1. ## Confused

number 8 is written as 3 components sum like that, where the first 2 cube amount(a^3+b^3.that means this sum is the lowest), plus 3rd component (C), multiplied by 9, is the lowest.

It is also known, that the first component is 2 times greater than second one. Find those components.

$8 = a + b + c$

$(a^3 + b^3 + c) * 9 > 0$

$2a = b$

I do get $81a^3 - 27a +64 = 0$ and I believe this is nonse, what am I doing wrong? ;\

The answer is $2; 1; 5.$

Thank you.

2. It's should be: a=2b (It is also known, that the first component is 2 times greater than second one)

I don't understand this line:

"Number 8 is written as 3 component's sum, when the first two compenents third degree sum, plus 3rd component, multiplied by 9,### is the lowest###."

3. Originally Posted by Ellla
Number 8 is written as 3 component's sum, where the first two compenents third degree sum, plus 3rd component, multiplied by 9, is the lowest.

It is also known, that the first component is 2 times greater than second one.
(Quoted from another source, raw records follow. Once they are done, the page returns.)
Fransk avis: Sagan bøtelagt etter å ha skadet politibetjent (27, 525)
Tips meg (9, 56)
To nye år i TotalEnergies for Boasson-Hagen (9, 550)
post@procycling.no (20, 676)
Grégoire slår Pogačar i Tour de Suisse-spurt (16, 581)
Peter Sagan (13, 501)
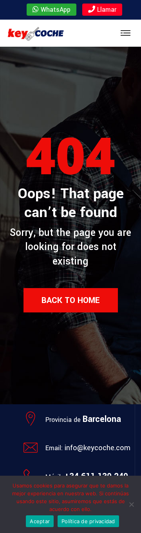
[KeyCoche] (35, 33)
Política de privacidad (88, 521)
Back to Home (71, 300)
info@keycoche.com (97, 448)
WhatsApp (54, 9)
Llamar (105, 9)
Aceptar (40, 521)
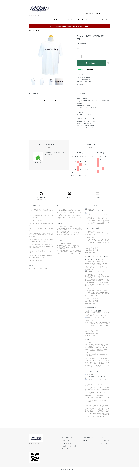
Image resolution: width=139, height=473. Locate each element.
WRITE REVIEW (50, 100)
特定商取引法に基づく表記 (83, 77)
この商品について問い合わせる (85, 82)
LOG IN (98, 14)
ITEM (68, 20)
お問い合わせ (103, 443)
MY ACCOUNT (89, 14)
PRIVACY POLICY (67, 448)
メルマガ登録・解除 (88, 437)
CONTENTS (81, 20)
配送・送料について (67, 437)
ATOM (87, 440)
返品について (80, 75)
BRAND (56, 20)
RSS (84, 440)
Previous (31, 55)
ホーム (30, 30)
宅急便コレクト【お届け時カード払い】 (95, 260)
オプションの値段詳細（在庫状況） (86, 79)
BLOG (84, 435)
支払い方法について (67, 443)
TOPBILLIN (36, 30)
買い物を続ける (81, 84)
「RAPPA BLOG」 (38, 162)
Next (69, 55)
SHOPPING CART (105, 440)
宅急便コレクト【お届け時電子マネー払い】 (96, 311)
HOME (64, 435)
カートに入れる (93, 63)
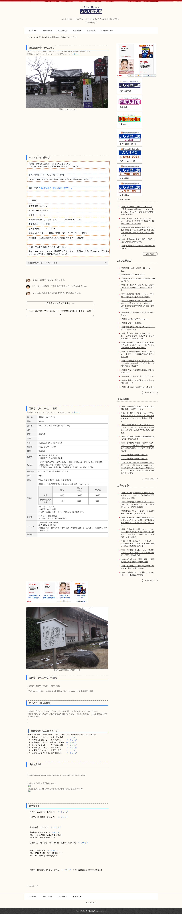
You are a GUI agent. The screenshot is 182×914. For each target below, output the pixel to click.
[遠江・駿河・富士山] (129, 136)
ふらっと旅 (91, 31)
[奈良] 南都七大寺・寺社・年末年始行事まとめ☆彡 (137, 313)
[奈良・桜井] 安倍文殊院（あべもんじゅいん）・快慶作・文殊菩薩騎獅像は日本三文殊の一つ (137, 354)
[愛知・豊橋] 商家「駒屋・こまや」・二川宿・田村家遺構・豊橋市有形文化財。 (137, 295)
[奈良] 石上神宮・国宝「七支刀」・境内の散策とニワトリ (137, 381)
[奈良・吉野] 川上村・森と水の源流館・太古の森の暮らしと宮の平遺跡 (137, 567)
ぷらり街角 (77, 31)
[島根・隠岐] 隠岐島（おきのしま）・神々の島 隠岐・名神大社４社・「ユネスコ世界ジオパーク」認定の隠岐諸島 (137, 504)
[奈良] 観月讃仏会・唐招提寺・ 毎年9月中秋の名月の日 (138, 247)
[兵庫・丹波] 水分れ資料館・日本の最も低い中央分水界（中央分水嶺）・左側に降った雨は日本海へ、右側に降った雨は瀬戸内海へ (137, 521)
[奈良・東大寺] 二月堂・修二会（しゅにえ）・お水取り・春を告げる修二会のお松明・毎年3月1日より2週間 (137, 221)
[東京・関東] (129, 187)
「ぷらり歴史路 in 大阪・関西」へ (134, 455)
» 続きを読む (149, 254)
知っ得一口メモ (107, 31)
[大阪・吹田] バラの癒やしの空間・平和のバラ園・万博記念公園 (137, 437)
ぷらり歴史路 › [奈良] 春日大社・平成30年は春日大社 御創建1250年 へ (61, 312)
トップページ (32, 31)
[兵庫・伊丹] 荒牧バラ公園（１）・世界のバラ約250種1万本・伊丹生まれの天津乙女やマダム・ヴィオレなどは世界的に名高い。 (137, 417)
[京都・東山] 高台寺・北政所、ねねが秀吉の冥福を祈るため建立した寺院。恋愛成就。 (137, 287)
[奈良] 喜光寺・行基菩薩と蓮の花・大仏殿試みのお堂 (137, 371)
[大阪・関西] (129, 170)
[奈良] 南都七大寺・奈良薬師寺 (133, 275)
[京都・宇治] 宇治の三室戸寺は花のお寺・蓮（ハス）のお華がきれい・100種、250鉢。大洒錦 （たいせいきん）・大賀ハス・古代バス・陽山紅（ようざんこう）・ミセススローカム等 (137, 468)
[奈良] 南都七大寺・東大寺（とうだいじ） (137, 376)
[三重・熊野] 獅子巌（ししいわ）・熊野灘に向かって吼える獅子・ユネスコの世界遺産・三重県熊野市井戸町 (137, 552)
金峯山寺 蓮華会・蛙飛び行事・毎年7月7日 (55, 188)
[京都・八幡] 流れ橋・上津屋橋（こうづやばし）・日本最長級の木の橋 (137, 573)
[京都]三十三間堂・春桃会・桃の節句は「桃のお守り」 (138, 280)
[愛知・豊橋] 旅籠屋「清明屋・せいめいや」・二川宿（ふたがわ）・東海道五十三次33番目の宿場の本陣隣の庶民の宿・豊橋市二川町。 (137, 305)
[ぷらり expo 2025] (129, 153)
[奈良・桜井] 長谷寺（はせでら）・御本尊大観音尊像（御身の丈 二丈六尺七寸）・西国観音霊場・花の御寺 (137, 363)
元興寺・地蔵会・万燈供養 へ (60, 303)
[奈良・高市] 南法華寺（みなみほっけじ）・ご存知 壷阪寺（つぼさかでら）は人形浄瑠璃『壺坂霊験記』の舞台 (137, 336)
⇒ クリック (71, 737)
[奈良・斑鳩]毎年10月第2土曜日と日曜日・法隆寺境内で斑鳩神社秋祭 (137, 240)
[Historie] (129, 118)
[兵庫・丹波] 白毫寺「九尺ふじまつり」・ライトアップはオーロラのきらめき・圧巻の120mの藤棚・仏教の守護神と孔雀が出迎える (138, 429)
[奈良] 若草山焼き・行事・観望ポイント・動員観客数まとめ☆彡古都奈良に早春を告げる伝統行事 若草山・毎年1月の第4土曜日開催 (137, 231)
Find those components.

$8 = a + b + c$

$(a^3 + b^3 + c) * 9 > 0$

$2a = b$

I do get $81a^3 - 27a +64 = 0$ and I believe this is nonse, what am I doing wrong? ;\

The answer is $2; 1; 5.$

Thank you.
If a, b, c are positive integers

$a+b+c=8$

$\left(a^3+b^3+c\right)9=minimum.$

$a=2b\Rightarrow\ 3b+c=8\Rightarrow\ c=8-3b$

$\left[(2b)^3+b^3+8-3b\right]9=min$

$\left(8b^3+b^3+8-3b\right]9=min$

$81b^3-27b+72=min$

$b=1$ will minimize this, from which you can find a, c.

4. Well, number 8 is written as 3 components sum like that, where the first 2 cube amount(a^3+b^3.that means this sum is the lowest), plus 3rd component (C), multiplied by 9, is the lowest.

5. Sorry, I might have confused you ;\

Archie Meade, Im very thankful for your work, but would you mind telling me how do I solve that $81a^3 - 3b + 8 = 0$ ?

6. Originally Posted by Ellla
Sorry, I might have confused you ;\

Archie Meade, Im very thankful for your work, but would you mind telling me how do I solve that $81b^3 - 3b + 8 = 0$ ?
I felt that "lowest" may have meant "smallest possible" from the available integers.

If "b" is not an integer, then you have to use a root-finding method for cubic polynomials.

If "b" is a positive integer, and we are looking for a minimum, then the $81b^3$ term dominates,
hence by inspection "b" is 1,
since higher values of "b" will give far greater results.
I think that's the context of the question, otherwise "b" would be a tiny fraction.

7. Alright, thanks.